Streaming-ETL

Sysmon Event Processing

KSQL can be used to process and enrich security events in real time, providing extra context for security analysts during investigations. Sysmon is a free tool for Windows endpoints that allows the collection of valuable security events that have a direct relationship with each other via a property called the ProcessGUID. Join statements can be performed via KSQL queries in real time.

In this recipe, we will show you how to join two specific Sysmon events in order to expedite the analysis of data and provide more context to the data collected while hunting for specific adversarial techniques.

Directions

1. Configure KSQL to process all data that exists in a topic (and not just from the current point onwards, which is the default):

ksql> SET 'auto.offset.reset' = 'earliest';

2. Register the Kafka topic that contains Sysmon event logs as a stream and name it WINLOGBEAT_STREAM. In this case, the available Kafka topic was named winlogbeat. Remember that we are performing a join between Sysmon events 1 and 3, and the data is in JSON format. Therefore, we only need to specify the column names of the two Sysmon events (1 and 3) and define nested fields via the STRUCT data type.

# Data shown
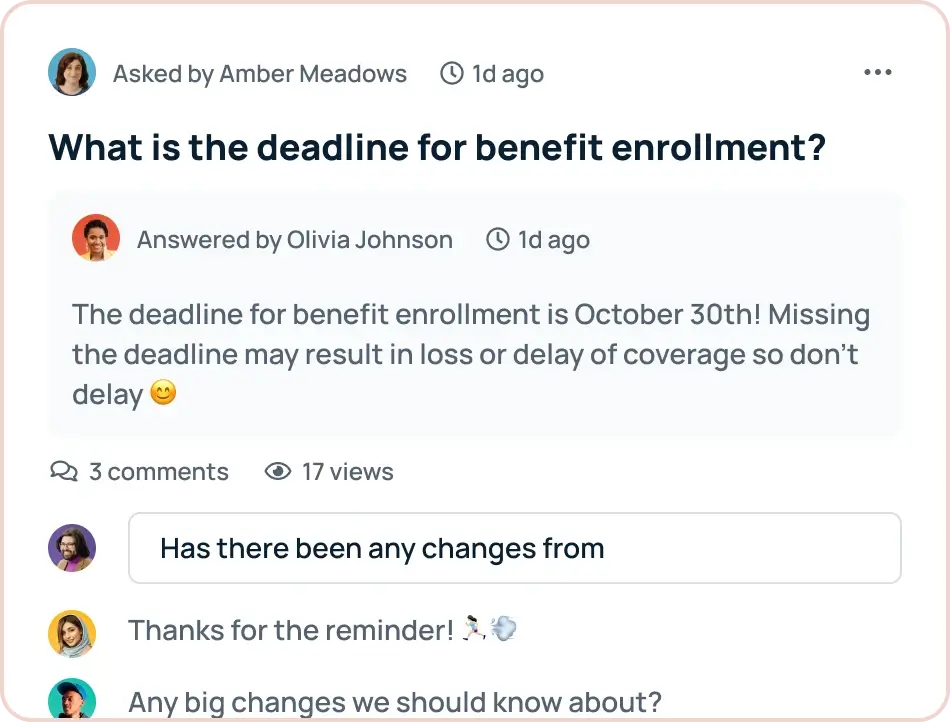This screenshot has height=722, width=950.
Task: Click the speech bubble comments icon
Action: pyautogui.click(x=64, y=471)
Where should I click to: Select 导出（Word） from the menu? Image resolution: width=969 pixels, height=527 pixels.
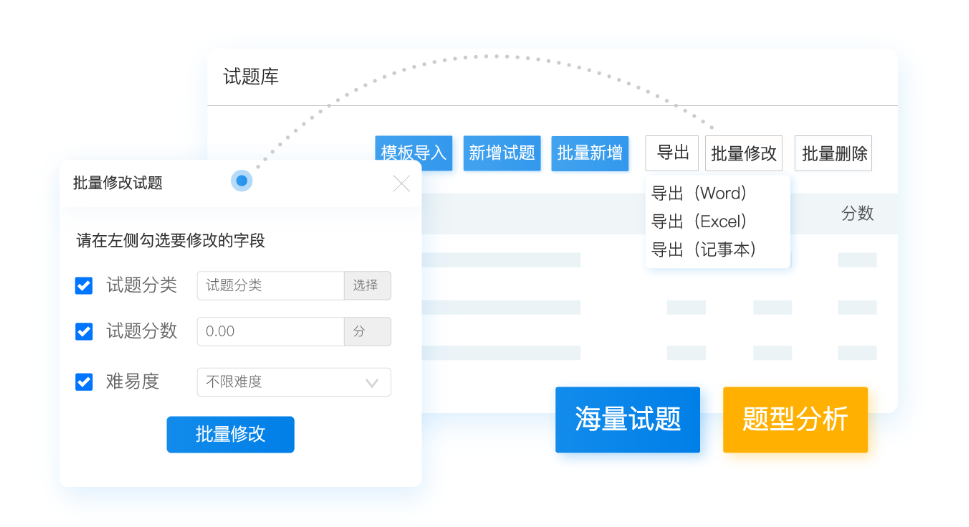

# What this exercise asks
(a) Please list every heading in the Sysmon event processing text.
(b) Answer these questions from the Sysmon event processing text:
(i) Which property gives Sysmon events a direct relationship with each other?
(ii) What name is the registered stream given?
(iii) In what format is the data?

# Answer list
(a)
Streaming-ETL
Sysmon Event Processing
Directions

(b)
(i) ProcessGUID
(ii) WINLOGBEAT_STREAM
(iii) JSON